His debut against the Oilers last night didn’t prove his merit in the NHL for life, but it did go to show the 20-year-old rookie can bring some more life to the Canucks.

“Of course, I was nervous the first few shifts,” he told reporters following his debut. “But I just kept going from there.”

Hoglander entered training camp with no North American hockey experience and stole a top-six forward spot away from top prospect Jake Virtanen.

The 40th overall pick in 2019, Hoglander skated alongside Bo Horvat from the start of training camp and was a natural fit. The Canucks didn’t have much forward depth in the top six, even losing a safe option in Loui Eriksson.

His numbers in the SHL don’t jump out, with 14 points in 33 games. There were concerns how his game would translate to the NHL, but the pleasant surprise for the Canucks isn’t something they’re about to question.

“He was really good tonight,” head coach Travis Green told media members postgame. “He was strong at both ends of the rink, strong on the puck and made some nice plays. Very happy with his game. You see a guy in practice and in a scrimmage and you wonder how he’ll react to a regular-season game. I thought he raised his game.”

On Wednesday night, Hoglander set up Horvat’s first goal. Then, he fired in his own, a rebound off a shot from Tanner Pearson, late in the second period to break a 1-1 stalemate.

The way he got the puck to Horvat matters as much as the assist itself. He won a board battle to set up his center, an ability that was questioned given his transition from Europe.

He showed he could play at the NHL level and succeed at the NHL level, on the scoresheet and off.

“I couldn’t believe it when the puck went in,” Hoglander told reporters after the game. “It was a moment and so happy to see it go in and playing against the best players in the world. It feels good because I felt comfortable the whole game and I thought we played a good game. They (Horvat, Pearson) are good players and easy to play with and the goal I scored, I just got the pass and just put it in.”

The numbers off the boxscore were just as solid. Hoglander set up a team-high 11 shots, serving as their best playmaker in his first game.

The Canucks are already littered with young -- and fun -- talent.

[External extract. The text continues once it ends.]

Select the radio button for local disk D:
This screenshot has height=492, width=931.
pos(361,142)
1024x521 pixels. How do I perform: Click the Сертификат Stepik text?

Brock Boeser is 23. Horvat is 25. Quinn Hughes, last season’s Calder runner-up, is 21, and Hart finalist favorite Elias Petterson is just 22 himself.

Hoglander is younger than the rest of them at 20, and he’s in the NHL, serving big minutes, earlier than anticipated.

Playing over 16 minutes, the Canucks were ready to let Hoglander run free; go hog wild, so to speak. They trusted their young player after his camp performance, and it paid off; they saw one of their strongest organizational rookie debuts in recent memory, which says a lot given their abundance of young talent

Rookie slumps are a thing, and it’s fair to think Hoglander’s pace won’t be as torrid during the grueling 56-game schedule. The Canucks needed forward depth, especially in their top six, like they need oxygen though. Especially given his low cap hit and their dire salary cap situation, the Canucks could sure use Hoglander to not only fill a spot, but be a reliable option night in and night out.

They’re on the Hoglander hype train now, and there’s no looking back.